↓

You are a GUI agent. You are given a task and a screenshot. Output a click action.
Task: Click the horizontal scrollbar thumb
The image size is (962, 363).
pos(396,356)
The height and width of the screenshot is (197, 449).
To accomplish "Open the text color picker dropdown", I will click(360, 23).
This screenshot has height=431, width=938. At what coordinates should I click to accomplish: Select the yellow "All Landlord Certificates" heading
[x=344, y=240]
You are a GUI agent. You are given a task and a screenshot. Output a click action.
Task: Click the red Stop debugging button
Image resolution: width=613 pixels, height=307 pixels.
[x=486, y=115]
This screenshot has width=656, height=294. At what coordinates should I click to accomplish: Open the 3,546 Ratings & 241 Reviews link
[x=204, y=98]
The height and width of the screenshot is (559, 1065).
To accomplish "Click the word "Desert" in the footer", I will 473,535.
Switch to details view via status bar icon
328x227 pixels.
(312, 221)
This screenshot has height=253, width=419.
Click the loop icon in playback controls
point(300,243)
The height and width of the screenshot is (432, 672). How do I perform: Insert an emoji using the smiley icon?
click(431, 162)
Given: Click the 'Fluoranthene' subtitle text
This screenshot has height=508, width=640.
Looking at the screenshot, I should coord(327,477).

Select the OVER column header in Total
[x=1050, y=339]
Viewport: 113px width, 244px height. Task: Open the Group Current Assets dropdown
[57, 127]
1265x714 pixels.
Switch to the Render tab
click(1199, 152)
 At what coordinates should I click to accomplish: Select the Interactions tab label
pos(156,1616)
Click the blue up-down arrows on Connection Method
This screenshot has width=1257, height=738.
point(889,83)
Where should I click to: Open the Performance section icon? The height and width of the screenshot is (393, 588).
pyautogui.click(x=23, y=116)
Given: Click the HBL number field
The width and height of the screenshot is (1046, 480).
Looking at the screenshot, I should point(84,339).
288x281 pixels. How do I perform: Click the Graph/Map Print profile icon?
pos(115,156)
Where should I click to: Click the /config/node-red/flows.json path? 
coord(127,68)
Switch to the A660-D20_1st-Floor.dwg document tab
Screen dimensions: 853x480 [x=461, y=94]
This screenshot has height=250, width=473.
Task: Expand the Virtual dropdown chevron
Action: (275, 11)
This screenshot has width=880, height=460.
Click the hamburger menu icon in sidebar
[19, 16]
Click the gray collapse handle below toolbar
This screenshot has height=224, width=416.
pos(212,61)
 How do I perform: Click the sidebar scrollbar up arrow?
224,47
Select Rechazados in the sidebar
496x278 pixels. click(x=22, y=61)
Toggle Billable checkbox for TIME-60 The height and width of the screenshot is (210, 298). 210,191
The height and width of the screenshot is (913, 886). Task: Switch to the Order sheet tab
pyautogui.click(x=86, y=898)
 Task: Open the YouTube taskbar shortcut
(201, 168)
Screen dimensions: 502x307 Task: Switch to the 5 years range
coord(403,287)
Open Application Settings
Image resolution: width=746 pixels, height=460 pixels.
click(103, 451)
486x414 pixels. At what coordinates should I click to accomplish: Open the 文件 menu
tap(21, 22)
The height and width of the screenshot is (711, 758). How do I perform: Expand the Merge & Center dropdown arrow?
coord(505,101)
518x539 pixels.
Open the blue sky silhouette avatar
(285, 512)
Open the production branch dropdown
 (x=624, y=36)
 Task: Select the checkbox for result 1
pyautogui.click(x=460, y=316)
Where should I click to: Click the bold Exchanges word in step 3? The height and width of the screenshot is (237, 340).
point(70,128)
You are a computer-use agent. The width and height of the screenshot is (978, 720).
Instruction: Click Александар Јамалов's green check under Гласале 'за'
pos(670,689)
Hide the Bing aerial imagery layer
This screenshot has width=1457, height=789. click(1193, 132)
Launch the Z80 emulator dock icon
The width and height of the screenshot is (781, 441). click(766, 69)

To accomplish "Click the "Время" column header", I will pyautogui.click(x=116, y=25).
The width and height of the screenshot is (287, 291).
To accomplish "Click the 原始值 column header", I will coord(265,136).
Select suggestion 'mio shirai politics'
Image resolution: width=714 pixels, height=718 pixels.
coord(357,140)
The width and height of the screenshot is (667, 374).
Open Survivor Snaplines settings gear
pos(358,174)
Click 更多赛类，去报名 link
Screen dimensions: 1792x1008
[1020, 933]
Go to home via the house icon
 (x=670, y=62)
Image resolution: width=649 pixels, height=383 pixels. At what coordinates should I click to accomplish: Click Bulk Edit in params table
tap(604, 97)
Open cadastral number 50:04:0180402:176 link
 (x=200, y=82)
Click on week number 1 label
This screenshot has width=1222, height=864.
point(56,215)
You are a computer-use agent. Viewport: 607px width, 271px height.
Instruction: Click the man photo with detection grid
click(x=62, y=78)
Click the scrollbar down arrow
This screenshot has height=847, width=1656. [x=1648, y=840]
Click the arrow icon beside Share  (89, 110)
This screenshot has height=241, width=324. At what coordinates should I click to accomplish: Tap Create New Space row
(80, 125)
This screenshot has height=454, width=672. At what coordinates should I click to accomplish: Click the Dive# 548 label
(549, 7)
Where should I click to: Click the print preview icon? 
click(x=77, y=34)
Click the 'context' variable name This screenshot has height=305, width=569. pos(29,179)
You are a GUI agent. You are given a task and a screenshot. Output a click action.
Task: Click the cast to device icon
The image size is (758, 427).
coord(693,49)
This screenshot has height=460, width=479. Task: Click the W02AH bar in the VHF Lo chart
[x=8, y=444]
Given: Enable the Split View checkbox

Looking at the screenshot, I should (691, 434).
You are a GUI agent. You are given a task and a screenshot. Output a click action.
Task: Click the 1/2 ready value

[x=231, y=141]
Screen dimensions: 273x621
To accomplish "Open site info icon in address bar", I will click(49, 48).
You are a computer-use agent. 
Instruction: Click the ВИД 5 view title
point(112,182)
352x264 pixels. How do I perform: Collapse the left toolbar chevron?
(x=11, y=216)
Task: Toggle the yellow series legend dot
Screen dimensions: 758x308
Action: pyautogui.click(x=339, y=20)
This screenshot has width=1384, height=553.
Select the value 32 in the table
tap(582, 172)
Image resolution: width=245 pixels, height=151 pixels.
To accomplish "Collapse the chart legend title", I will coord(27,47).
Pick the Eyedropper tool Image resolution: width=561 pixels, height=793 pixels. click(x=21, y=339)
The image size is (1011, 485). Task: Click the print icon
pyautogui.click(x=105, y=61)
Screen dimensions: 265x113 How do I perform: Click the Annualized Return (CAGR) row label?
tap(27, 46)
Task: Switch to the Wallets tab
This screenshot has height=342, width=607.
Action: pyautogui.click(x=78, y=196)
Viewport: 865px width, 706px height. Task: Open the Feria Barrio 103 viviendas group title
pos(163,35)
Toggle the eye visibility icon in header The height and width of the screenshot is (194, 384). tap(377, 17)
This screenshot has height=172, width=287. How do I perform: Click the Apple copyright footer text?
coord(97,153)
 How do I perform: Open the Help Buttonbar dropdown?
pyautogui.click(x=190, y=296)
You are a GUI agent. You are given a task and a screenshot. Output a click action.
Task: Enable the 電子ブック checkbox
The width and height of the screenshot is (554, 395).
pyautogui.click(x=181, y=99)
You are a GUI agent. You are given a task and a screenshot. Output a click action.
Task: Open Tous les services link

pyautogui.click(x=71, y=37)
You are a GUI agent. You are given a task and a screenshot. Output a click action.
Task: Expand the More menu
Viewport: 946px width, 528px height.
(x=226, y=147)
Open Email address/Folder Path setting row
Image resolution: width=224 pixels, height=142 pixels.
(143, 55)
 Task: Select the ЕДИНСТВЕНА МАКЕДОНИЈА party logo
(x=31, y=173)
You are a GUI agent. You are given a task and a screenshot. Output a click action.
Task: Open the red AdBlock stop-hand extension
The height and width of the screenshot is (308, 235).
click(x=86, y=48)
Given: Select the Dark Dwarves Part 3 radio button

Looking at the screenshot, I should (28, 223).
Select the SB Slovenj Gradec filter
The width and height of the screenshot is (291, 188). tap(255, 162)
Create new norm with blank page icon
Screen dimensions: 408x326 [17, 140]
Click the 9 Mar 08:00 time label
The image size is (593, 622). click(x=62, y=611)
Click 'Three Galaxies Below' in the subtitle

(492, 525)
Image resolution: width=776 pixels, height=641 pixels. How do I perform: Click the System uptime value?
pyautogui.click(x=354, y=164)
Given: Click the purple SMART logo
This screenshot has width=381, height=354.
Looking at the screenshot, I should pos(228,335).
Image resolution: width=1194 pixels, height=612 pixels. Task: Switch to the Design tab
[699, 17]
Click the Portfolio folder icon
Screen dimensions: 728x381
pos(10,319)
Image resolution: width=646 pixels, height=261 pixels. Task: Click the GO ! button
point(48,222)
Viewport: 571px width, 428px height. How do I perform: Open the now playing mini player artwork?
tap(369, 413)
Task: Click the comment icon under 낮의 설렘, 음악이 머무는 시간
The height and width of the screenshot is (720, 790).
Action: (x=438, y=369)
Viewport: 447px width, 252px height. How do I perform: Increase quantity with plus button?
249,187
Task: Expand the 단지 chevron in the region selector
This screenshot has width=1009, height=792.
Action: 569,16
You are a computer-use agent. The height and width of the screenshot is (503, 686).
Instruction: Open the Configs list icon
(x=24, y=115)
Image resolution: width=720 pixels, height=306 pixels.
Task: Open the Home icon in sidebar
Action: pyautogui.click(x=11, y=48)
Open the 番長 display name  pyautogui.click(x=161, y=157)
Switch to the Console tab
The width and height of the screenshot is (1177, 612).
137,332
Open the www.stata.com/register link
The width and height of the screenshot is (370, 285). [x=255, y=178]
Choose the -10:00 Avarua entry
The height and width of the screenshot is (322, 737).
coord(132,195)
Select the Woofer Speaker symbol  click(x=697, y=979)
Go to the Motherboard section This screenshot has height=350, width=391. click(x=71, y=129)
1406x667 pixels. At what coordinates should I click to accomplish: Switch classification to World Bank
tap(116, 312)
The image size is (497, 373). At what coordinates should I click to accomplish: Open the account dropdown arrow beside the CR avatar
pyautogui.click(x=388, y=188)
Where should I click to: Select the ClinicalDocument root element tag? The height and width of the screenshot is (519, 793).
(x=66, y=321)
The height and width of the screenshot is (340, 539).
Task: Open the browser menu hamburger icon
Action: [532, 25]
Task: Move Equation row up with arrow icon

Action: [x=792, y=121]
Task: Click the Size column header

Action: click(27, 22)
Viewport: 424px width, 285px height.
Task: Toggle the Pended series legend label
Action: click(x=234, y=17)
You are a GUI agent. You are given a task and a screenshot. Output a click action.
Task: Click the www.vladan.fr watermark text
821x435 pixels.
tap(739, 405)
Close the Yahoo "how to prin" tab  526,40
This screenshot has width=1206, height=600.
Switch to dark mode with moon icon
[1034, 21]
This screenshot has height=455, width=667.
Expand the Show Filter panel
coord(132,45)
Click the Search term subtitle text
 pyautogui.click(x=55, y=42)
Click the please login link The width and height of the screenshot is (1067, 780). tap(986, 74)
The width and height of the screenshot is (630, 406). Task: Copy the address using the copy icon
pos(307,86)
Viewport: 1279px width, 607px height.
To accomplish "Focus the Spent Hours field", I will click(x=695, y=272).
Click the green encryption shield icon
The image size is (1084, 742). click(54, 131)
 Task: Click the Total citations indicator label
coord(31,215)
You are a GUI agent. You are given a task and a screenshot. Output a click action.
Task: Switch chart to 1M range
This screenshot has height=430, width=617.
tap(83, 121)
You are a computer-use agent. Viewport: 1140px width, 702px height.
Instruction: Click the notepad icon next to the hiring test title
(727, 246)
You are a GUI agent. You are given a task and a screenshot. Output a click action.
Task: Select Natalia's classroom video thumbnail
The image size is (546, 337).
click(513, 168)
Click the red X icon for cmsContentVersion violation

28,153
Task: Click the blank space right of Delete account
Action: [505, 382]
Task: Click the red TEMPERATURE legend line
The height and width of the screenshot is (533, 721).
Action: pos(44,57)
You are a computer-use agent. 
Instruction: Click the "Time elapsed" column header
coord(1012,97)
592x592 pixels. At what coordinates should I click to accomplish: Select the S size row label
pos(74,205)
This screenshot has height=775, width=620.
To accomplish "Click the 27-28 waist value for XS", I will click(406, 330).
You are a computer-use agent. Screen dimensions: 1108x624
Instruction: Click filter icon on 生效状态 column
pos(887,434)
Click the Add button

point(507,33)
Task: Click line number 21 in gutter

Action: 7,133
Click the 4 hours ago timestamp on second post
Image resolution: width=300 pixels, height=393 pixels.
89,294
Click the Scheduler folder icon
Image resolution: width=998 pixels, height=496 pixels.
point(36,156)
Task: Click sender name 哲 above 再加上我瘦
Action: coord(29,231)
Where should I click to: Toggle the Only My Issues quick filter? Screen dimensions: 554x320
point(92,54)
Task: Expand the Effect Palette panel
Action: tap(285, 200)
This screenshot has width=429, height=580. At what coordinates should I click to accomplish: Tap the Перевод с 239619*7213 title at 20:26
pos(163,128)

↑

● DESCRIPTION OF THE TASK
Search the data for the word "computer" and copy each line where it appears.

● ANSWER BELOW
You are a computer-use agent. The width and height of the screenshot is (978, 720).
You are a computer-use agent. Viewport: 607px width, 271px height.
You are a computer-use agent. 
You are a computer-use agent. The height and width of the screenshot is (503, 686).
You are a computer-use agent. Viewport: 1140px width, 702px height.
You are a computer-use agent. 
You are a computer-use agent. Screen dimensions: 1108x624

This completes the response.